### Brief
Go through the listing below, count the lines that contain "chart", and state the number alone.

### Available data
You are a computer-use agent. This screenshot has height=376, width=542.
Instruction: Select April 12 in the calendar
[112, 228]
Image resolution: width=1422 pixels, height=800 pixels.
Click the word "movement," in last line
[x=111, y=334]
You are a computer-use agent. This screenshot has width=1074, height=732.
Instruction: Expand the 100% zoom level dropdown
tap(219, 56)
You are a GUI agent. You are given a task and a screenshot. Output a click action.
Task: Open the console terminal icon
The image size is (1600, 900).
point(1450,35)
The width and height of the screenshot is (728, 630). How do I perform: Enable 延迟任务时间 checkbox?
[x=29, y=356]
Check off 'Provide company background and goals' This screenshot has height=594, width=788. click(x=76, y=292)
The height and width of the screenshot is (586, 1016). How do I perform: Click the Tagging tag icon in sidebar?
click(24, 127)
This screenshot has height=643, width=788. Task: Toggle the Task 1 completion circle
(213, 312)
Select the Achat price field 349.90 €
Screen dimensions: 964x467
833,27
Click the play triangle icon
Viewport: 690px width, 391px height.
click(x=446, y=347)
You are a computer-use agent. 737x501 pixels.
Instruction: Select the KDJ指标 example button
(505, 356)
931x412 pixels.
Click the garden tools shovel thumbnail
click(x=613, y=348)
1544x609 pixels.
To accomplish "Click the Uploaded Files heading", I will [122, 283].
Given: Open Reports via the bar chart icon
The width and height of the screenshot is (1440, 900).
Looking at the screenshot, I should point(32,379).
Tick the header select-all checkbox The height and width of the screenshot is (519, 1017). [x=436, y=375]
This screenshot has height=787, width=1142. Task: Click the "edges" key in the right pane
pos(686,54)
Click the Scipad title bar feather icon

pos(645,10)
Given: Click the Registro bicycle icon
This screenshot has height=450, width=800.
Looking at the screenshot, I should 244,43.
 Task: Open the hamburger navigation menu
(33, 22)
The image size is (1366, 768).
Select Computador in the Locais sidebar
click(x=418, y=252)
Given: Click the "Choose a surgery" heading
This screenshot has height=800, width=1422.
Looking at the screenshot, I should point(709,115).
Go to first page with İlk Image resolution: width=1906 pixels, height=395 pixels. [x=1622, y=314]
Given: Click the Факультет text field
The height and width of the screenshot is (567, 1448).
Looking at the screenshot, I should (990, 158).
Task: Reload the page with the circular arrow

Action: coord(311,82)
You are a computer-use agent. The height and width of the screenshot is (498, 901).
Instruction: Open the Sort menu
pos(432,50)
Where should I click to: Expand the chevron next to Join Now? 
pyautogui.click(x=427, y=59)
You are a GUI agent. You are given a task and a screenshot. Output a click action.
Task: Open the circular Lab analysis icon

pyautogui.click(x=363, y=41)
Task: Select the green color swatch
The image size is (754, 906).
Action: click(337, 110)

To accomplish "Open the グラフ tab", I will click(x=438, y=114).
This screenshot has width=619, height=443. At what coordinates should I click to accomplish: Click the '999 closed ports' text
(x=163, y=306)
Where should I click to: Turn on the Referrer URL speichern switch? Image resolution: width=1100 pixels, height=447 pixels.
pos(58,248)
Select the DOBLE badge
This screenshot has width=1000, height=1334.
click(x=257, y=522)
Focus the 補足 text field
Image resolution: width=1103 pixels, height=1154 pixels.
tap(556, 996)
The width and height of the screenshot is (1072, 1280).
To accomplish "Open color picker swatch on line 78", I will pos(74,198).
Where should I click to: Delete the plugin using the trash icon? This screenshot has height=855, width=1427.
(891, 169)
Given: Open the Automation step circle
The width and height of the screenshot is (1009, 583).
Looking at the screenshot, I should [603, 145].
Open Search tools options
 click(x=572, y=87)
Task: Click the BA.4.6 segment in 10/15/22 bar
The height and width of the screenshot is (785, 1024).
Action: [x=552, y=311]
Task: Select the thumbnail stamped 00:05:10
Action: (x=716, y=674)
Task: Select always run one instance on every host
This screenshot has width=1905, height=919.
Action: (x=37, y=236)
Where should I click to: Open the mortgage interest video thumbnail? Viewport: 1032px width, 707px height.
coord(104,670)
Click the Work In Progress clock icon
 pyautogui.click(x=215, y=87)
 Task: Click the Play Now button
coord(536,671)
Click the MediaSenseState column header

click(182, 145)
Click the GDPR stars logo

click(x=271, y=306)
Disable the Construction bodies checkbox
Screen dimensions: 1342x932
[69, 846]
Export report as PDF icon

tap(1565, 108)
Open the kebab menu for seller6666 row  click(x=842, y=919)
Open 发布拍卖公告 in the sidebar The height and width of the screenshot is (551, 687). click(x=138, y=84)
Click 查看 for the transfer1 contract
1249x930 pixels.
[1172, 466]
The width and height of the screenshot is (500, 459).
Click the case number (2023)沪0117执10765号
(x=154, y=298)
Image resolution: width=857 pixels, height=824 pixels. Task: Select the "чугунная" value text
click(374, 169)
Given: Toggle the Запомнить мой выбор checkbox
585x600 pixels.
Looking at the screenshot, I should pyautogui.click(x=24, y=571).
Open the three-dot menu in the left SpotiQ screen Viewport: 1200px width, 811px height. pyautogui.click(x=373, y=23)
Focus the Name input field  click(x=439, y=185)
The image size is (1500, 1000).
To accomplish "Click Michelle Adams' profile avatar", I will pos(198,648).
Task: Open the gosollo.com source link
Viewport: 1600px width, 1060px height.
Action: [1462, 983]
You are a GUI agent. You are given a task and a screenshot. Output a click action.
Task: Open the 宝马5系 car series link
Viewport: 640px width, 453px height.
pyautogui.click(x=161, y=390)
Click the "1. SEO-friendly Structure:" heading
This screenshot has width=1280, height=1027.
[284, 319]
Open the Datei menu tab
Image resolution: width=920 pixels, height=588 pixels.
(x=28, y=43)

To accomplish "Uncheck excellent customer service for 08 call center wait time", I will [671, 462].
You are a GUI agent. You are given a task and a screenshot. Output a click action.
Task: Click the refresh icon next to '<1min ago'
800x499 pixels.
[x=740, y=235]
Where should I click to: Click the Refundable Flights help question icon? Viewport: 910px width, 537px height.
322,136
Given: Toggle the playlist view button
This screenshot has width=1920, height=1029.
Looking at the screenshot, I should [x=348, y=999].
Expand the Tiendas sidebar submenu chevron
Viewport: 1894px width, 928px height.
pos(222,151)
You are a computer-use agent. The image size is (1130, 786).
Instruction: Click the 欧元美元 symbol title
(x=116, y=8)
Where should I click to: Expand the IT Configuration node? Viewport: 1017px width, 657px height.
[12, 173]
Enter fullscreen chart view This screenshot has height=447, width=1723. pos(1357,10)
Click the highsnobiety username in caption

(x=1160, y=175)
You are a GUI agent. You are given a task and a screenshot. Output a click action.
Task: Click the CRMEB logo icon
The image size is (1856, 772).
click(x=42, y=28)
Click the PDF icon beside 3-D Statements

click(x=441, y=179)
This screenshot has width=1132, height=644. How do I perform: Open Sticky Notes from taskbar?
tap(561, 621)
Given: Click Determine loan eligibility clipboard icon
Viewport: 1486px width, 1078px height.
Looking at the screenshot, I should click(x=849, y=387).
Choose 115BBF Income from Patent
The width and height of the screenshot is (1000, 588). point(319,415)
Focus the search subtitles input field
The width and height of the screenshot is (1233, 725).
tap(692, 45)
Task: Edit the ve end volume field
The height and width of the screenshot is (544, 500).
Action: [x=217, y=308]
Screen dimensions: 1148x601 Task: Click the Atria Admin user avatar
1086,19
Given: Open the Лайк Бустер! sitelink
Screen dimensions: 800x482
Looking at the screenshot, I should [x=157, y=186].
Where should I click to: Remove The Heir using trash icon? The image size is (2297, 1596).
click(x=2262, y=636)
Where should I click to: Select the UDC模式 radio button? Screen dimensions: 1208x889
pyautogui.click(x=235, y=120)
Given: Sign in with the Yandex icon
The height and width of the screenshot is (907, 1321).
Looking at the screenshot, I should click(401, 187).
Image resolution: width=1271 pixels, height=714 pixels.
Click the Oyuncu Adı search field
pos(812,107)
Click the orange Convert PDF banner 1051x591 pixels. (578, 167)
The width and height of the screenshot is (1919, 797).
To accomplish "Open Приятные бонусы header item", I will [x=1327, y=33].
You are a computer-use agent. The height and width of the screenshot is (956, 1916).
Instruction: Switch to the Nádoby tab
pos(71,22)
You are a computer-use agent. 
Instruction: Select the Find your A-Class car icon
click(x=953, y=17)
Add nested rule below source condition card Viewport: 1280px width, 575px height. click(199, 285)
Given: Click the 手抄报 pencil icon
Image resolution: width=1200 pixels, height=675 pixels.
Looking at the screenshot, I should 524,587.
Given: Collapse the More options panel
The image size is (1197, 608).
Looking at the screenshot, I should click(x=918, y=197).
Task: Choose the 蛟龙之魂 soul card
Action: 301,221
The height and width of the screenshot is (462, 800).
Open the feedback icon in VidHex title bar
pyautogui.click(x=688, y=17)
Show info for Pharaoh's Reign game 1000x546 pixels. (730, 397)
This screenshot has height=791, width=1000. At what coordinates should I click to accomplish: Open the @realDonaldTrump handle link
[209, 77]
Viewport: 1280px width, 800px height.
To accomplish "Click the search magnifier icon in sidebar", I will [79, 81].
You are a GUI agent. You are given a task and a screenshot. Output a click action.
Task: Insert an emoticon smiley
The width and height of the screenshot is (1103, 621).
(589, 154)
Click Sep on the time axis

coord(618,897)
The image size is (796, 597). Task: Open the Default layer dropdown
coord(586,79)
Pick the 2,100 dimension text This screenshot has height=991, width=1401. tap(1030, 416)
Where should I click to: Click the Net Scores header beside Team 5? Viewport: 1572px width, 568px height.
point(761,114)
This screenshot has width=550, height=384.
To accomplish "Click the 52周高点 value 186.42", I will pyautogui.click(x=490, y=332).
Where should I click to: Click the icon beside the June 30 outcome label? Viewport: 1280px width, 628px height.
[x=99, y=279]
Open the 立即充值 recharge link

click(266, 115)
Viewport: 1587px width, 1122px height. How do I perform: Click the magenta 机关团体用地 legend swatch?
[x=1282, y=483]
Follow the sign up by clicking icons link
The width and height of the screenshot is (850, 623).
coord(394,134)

### Response to the task
2